Print exactly the lines from the one containing "Click the padlock site security icon" through the last line of the entries below; the pictures stay out of the copy.

------ DATA UNDER STUDY ------

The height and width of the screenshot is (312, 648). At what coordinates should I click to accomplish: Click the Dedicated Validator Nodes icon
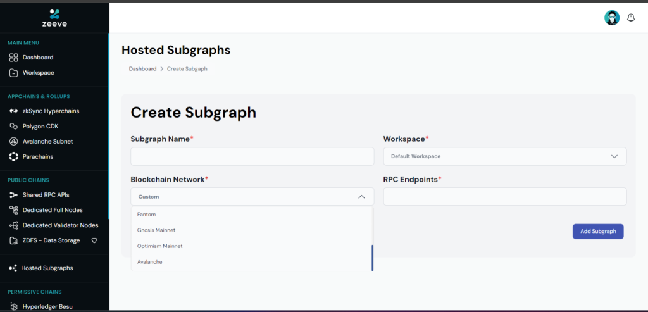(14, 225)
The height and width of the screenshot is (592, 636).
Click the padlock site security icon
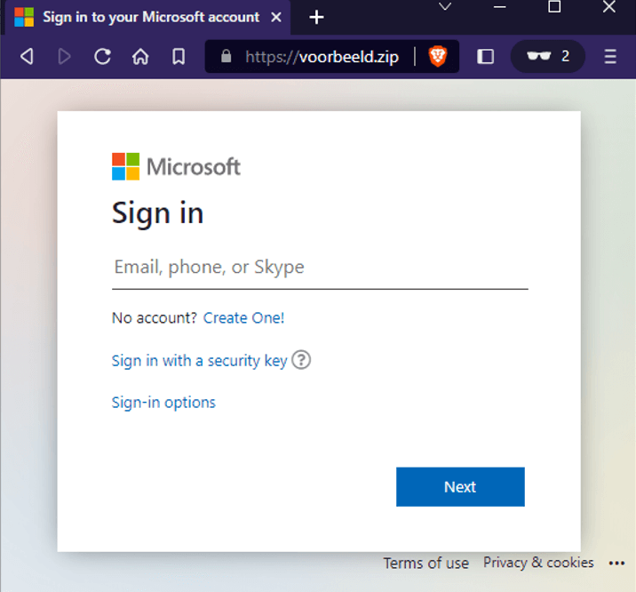click(x=226, y=57)
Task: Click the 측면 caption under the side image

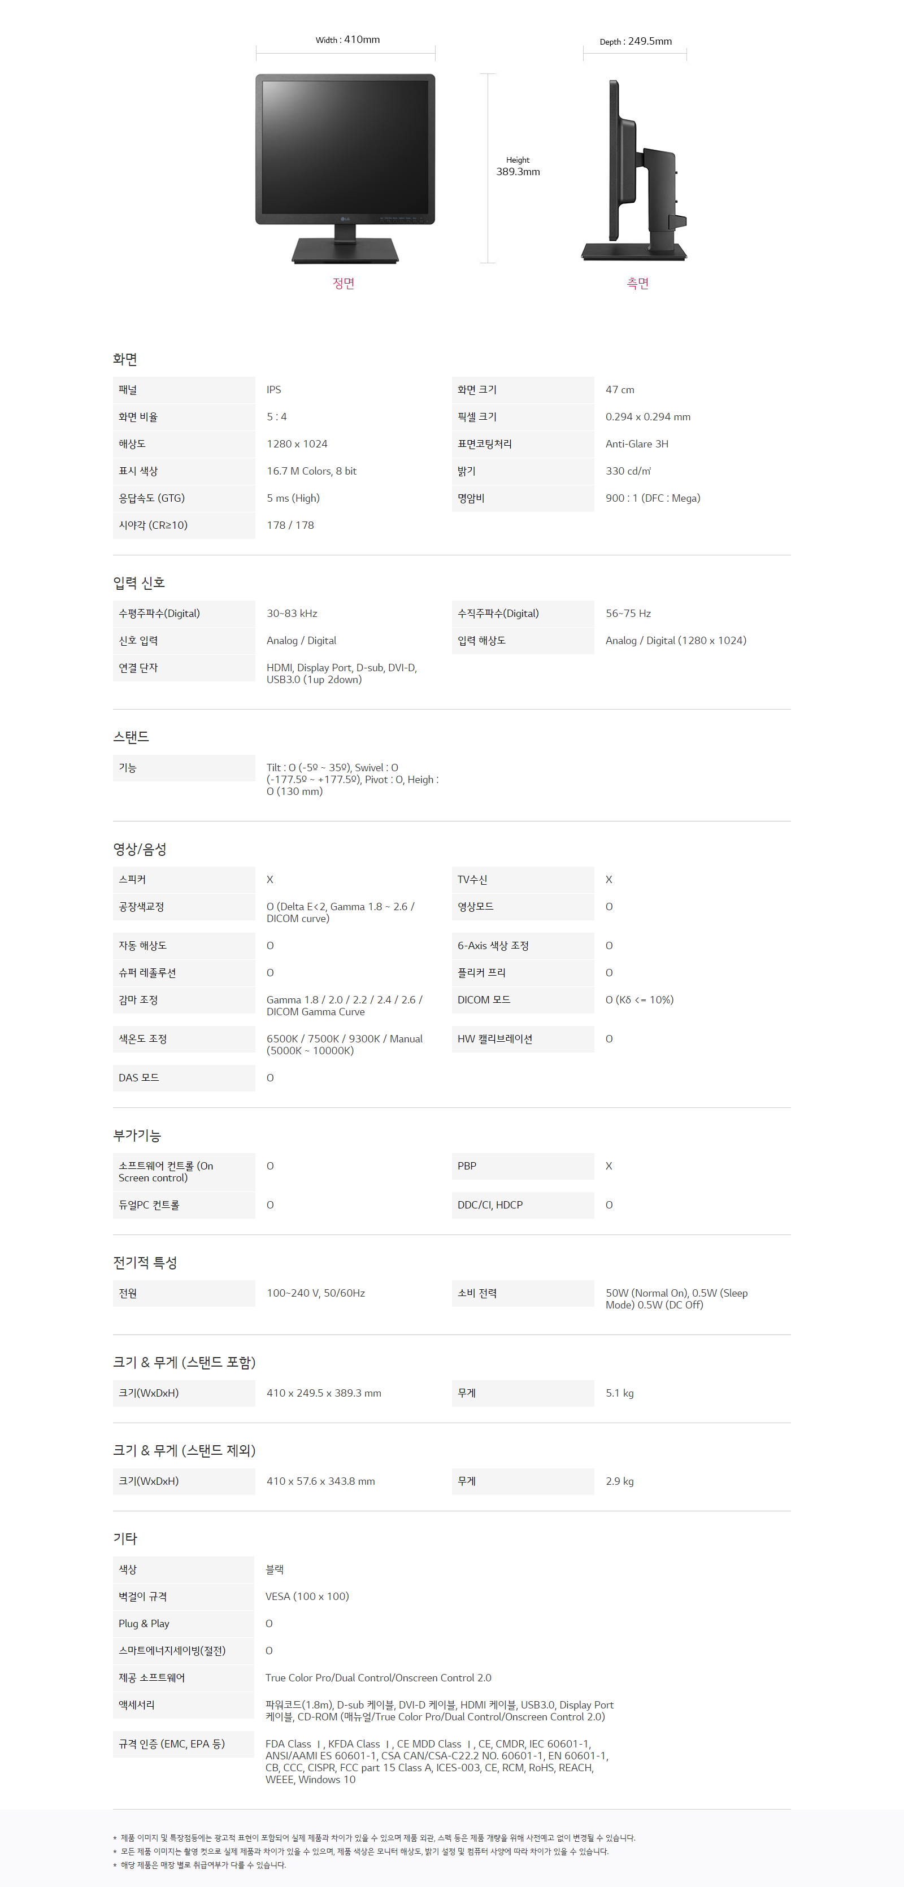Action: coord(637,283)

------

REPLY>
Click the padlock site security icon
click(x=226, y=57)
Task: Click the 측면 caption under the side image

Action: coord(637,283)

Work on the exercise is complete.